En revanche, pour la période de transition post-conflit, l’homme politique israélien suggère qu’«avec le soutien de la Ligue arabe et du Conseil de sécurité des Nations Unies, une force arabe multinationale pourrait être constituée, avec l’inclusion de quelques unités symboliques de pays non arabes ». Cette force pourrait rester à Gaza pendant quelques mois afin d’aider l’Autorité nationale palestinienne à reprendre le contrôle du territoire, après que la querelle intra-palestinienne l’ait contrainte à renoncer au contrôle politique de la bande en 2007.
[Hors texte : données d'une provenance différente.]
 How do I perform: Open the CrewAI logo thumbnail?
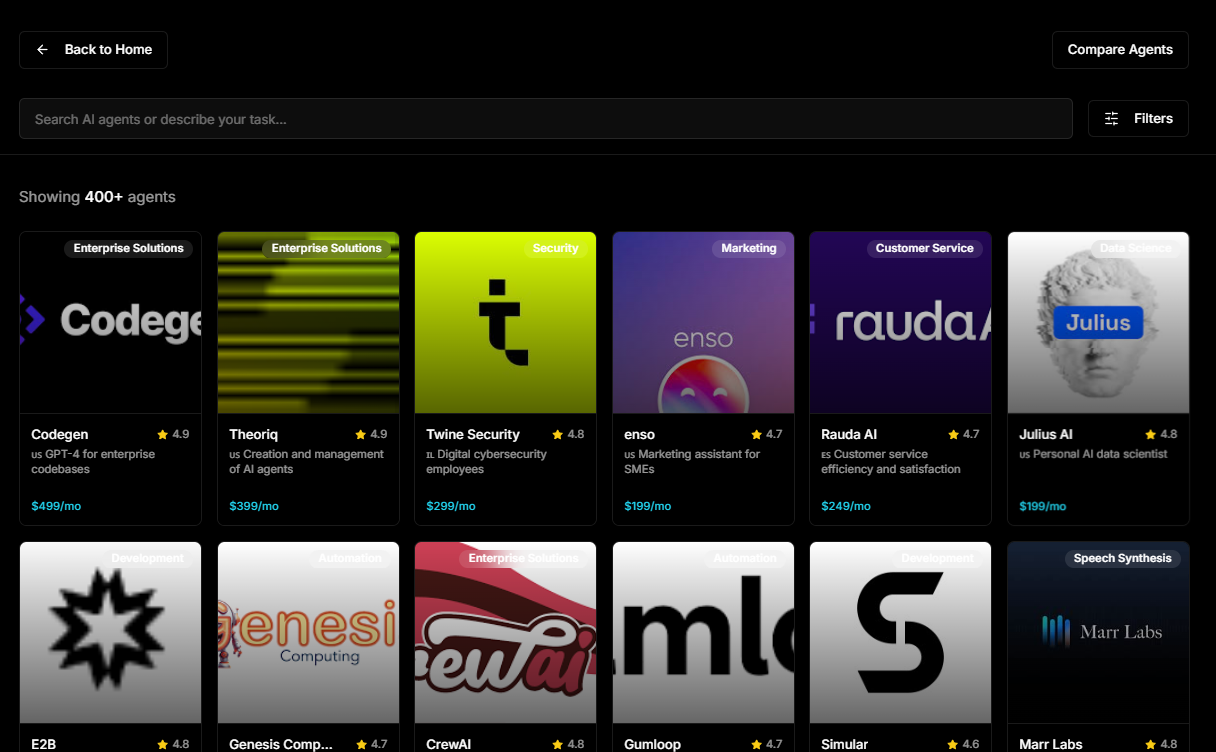[505, 633]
C’est ainsi que nous pourrions (re) construire le climat de confiance qui s’était instauré avant le 7 octobre, un climat de confiance apprécié tant à Tel-Aviv que dans le monde arabe. « Les dirigeants arabes doivent également pouvoir dire à leur peuple que quelque chose est en train de changer et qu’un nouveau chapitre s’ouvre, dans lequel tout le monde s’efforce sincèrement d’apaiser le conflit. Mais ils doivent entendre qu’Israël est capable de penser en termes de changement de la direction qu’il a pris ces dernières années », conclut Barak, notant toutefois que « cela ne se fera pas rapidement et prendra du temps. La confiance s’est brisée de tous les côtés et la méfiance n’a fait qu’empirer ».